=== Activity ===
Your task is to copy every line of this material exactly.

=== Provided entries ===
++++++++++++++++++++

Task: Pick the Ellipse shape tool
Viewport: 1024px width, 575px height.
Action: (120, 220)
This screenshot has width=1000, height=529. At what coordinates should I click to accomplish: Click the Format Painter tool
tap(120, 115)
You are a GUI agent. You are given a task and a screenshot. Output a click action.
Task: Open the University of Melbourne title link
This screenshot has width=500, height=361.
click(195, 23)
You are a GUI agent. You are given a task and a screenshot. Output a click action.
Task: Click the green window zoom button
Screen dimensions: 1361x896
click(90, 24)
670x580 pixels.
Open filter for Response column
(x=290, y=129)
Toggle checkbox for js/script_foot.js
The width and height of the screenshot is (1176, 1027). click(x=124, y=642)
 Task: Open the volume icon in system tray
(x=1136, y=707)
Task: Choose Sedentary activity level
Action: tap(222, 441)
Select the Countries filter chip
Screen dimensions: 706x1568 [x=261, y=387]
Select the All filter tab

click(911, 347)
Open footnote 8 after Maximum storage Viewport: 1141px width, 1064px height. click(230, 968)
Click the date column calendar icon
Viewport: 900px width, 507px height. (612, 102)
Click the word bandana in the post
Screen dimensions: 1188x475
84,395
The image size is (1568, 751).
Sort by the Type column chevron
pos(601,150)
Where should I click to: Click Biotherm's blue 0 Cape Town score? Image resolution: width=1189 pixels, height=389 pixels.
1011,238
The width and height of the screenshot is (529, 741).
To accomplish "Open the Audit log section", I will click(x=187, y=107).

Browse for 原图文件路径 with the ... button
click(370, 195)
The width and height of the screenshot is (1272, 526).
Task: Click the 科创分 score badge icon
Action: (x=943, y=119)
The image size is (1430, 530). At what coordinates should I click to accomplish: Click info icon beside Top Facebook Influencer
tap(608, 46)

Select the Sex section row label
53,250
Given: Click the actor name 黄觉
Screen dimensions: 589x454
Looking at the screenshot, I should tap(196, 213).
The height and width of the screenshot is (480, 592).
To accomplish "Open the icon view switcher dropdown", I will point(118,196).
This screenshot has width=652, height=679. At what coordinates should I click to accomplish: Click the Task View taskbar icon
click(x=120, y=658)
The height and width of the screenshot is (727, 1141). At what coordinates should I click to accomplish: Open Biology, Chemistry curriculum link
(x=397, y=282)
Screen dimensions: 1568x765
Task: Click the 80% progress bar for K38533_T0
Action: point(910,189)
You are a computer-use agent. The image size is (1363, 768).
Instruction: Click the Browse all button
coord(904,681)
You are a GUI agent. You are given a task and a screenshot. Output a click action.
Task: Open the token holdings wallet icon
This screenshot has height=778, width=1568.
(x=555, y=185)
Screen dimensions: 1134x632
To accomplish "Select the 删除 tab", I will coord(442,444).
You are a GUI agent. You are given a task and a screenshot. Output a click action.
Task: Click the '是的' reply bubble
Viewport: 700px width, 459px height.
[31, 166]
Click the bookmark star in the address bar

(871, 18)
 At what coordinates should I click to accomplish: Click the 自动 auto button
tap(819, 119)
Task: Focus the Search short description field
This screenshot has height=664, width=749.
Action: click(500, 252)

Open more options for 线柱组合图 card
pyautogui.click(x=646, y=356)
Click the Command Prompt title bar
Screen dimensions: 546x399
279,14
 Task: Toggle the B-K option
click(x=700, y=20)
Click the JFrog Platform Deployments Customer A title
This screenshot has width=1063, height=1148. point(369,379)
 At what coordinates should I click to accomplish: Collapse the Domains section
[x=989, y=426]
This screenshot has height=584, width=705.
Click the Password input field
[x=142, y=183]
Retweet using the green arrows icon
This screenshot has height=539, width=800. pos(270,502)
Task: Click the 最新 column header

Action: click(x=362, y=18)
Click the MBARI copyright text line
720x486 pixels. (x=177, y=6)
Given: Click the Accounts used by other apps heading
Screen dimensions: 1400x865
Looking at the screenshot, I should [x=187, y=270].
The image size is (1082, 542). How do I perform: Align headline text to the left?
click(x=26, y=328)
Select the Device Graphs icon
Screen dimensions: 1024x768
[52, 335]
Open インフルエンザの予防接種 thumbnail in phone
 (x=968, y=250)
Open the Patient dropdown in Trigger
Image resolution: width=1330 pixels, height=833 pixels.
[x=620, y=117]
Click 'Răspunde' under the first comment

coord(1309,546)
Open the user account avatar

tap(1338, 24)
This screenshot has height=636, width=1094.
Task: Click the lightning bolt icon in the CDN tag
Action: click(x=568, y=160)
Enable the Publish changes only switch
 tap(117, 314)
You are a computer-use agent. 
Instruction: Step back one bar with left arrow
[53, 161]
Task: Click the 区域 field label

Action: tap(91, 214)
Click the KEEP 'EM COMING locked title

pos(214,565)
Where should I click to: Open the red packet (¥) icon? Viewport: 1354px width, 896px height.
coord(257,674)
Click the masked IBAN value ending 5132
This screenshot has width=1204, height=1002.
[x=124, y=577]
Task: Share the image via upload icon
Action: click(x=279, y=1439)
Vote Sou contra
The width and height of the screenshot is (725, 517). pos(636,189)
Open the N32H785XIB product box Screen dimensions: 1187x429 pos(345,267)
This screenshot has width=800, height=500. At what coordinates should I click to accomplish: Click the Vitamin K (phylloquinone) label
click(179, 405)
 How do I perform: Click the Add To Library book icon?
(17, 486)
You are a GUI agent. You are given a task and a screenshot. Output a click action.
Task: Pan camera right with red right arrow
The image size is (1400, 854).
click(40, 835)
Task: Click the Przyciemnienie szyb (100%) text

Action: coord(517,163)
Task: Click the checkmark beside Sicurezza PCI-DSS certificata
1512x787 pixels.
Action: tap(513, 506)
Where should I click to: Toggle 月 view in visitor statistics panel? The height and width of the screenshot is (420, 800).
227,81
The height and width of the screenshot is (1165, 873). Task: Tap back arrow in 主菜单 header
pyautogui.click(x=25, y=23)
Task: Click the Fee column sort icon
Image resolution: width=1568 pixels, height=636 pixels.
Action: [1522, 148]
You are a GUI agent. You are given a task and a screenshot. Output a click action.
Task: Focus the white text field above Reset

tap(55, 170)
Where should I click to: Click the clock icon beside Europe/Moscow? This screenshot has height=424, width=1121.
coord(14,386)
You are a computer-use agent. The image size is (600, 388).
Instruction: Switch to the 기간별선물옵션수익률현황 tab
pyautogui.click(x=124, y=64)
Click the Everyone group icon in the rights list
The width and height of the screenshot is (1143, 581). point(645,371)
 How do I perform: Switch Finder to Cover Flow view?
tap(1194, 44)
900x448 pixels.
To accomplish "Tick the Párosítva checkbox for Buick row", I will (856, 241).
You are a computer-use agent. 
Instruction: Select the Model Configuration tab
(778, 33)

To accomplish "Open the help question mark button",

++++++++++++++++++++

=== Reply ===
Task: Pick the Ellipse shape tool
Viewport: 1024px width, 575px height.
Action: (120, 220)
This screenshot has width=1000, height=529. At what coordinates should I click to accomplish: Click the Format Painter tool
tap(120, 115)
You are a GUI agent. You are given a task and a screenshot. Output a click action.
Task: Open the University of Melbourne title link
This screenshot has width=500, height=361.
click(195, 23)
You are a GUI agent. You are given a task and a screenshot. Output a click action.
Task: Click the green window zoom button
Screen dimensions: 1361x896
click(90, 24)
670x580 pixels.
Open filter for Response column
(x=290, y=129)
Toggle checkbox for js/script_foot.js
The width and height of the screenshot is (1176, 1027). click(x=124, y=642)
 Task: Open the volume icon in system tray
(x=1136, y=707)
Task: Choose Sedentary activity level
Action: tap(222, 441)
Select the Countries filter chip
Screen dimensions: 706x1568 [x=261, y=387]
Select the All filter tab

click(911, 347)
Open footnote 8 after Maximum storage Viewport: 1141px width, 1064px height. click(230, 968)
Click the date column calendar icon
Viewport: 900px width, 507px height. (612, 102)
Click the word bandana in the post
Screen dimensions: 1188x475
84,395
The image size is (1568, 751).
Sort by the Type column chevron
pos(601,150)
Where should I click to: Click Biotherm's blue 0 Cape Town score? Image resolution: width=1189 pixels, height=389 pixels.
1011,238
The width and height of the screenshot is (529, 741).
To accomplish "Open the Audit log section", I will click(x=187, y=107).

Browse for 原图文件路径 with the ... button
click(370, 195)
The width and height of the screenshot is (1272, 526).
Task: Click the 科创分 score badge icon
Action: (x=943, y=119)
The image size is (1430, 530). At what coordinates should I click to accomplish: Click info icon beside Top Facebook Influencer
tap(608, 46)

Select the Sex section row label
53,250
Given: Click the actor name 黄觉
Screen dimensions: 589x454
Looking at the screenshot, I should tap(196, 213).
The height and width of the screenshot is (480, 592).
To accomplish "Open the icon view switcher dropdown", I will point(118,196).
This screenshot has width=652, height=679. At what coordinates should I click to accomplish: Click the Task View taskbar icon
click(x=120, y=658)
The height and width of the screenshot is (727, 1141). At what coordinates should I click to accomplish: Open Biology, Chemistry curriculum link
(x=397, y=282)
Screen dimensions: 1568x765
Task: Click the 80% progress bar for K38533_T0
Action: point(910,189)
You are a computer-use agent. The image size is (1363, 768).
Instruction: Click the Browse all button
coord(904,681)
You are a GUI agent. You are given a task and a screenshot. Output a click action.
Task: Open the token holdings wallet icon
This screenshot has height=778, width=1568.
(x=555, y=185)
Screen dimensions: 1134x632
To accomplish "Select the 删除 tab", I will coord(442,444).
You are a GUI agent. You are given a task and a screenshot. Output a click action.
Task: Click the '是的' reply bubble
Viewport: 700px width, 459px height.
[31, 166]
Click the bookmark star in the address bar

(871, 18)
 At what coordinates should I click to accomplish: Click the 自动 auto button
tap(819, 119)
Task: Focus the Search short description field
This screenshot has height=664, width=749.
Action: click(500, 252)

Open more options for 线柱组合图 card
pyautogui.click(x=646, y=356)
Click the Command Prompt title bar
Screen dimensions: 546x399
279,14
 Task: Toggle the B-K option
click(x=700, y=20)
Click the JFrog Platform Deployments Customer A title
This screenshot has width=1063, height=1148. point(369,379)
 At what coordinates should I click to accomplish: Collapse the Domains section
[x=989, y=426]
This screenshot has height=584, width=705.
Click the Password input field
[x=142, y=183]
Retweet using the green arrows icon
This screenshot has height=539, width=800. pos(270,502)
Task: Click the 最新 column header

Action: click(x=362, y=18)
Click the MBARI copyright text line
720x486 pixels. (x=177, y=6)
Given: Click the Accounts used by other apps heading
Screen dimensions: 1400x865
Looking at the screenshot, I should [x=187, y=270].
The image size is (1082, 542). How do I perform: Align headline text to the left?
click(x=26, y=328)
Select the Device Graphs icon
Screen dimensions: 1024x768
[52, 335]
Open インフルエンザの予防接種 thumbnail in phone
 (x=968, y=250)
Open the Patient dropdown in Trigger
Image resolution: width=1330 pixels, height=833 pixels.
[x=620, y=117]
Click 'Răspunde' under the first comment

coord(1309,546)
Open the user account avatar

tap(1338, 24)
This screenshot has height=636, width=1094.
Task: Click the lightning bolt icon in the CDN tag
Action: click(x=568, y=160)
Enable the Publish changes only switch
 tap(117, 314)
You are a computer-use agent. 
Instruction: Step back one bar with left arrow
[53, 161]
Task: Click the 区域 field label

Action: tap(91, 214)
Click the KEEP 'EM COMING locked title

pos(214,565)
Where should I click to: Open the red packet (¥) icon? Viewport: 1354px width, 896px height.
coord(257,674)
Click the masked IBAN value ending 5132
This screenshot has width=1204, height=1002.
[x=124, y=577]
Task: Share the image via upload icon
Action: click(x=279, y=1439)
Vote Sou contra
The width and height of the screenshot is (725, 517). pos(636,189)
Open the N32H785XIB product box Screen dimensions: 1187x429 pos(345,267)
This screenshot has width=800, height=500. At what coordinates should I click to accomplish: Click the Vitamin K (phylloquinone) label
click(179, 405)
 How do I perform: Click the Add To Library book icon?
(17, 486)
You are a GUI agent. You are given a task and a screenshot. Output a click action.
Task: Pan camera right with red right arrow
The image size is (1400, 854).
click(40, 835)
Task: Click the Przyciemnienie szyb (100%) text

Action: coord(517,163)
Task: Click the checkmark beside Sicurezza PCI-DSS certificata
1512x787 pixels.
Action: tap(513, 506)
Where should I click to: Toggle 月 view in visitor statistics panel? The height and width of the screenshot is (420, 800).
227,81
The height and width of the screenshot is (1165, 873). Task: Tap back arrow in 主菜单 header
pyautogui.click(x=25, y=23)
Task: Click the Fee column sort icon
Image resolution: width=1568 pixels, height=636 pixels.
Action: [1522, 148]
You are a GUI agent. You are given a task and a screenshot. Output a click action.
Task: Focus the white text field above Reset

tap(55, 170)
Where should I click to: Click the clock icon beside Europe/Moscow? This screenshot has height=424, width=1121.
coord(14,386)
You are a computer-use agent. The image size is (600, 388).
Instruction: Switch to the 기간별선물옵션수익률현황 tab
pyautogui.click(x=124, y=64)
Click the Everyone group icon in the rights list
The width and height of the screenshot is (1143, 581). point(645,371)
 How do I perform: Switch Finder to Cover Flow view?
tap(1194, 44)
900x448 pixels.
To accomplish "Tick the Párosítva checkbox for Buick row", I will (856, 241).
You are a computer-use agent. 
Instruction: Select the Model Configuration tab
(778, 33)

To accomplish "Open the help question mark button",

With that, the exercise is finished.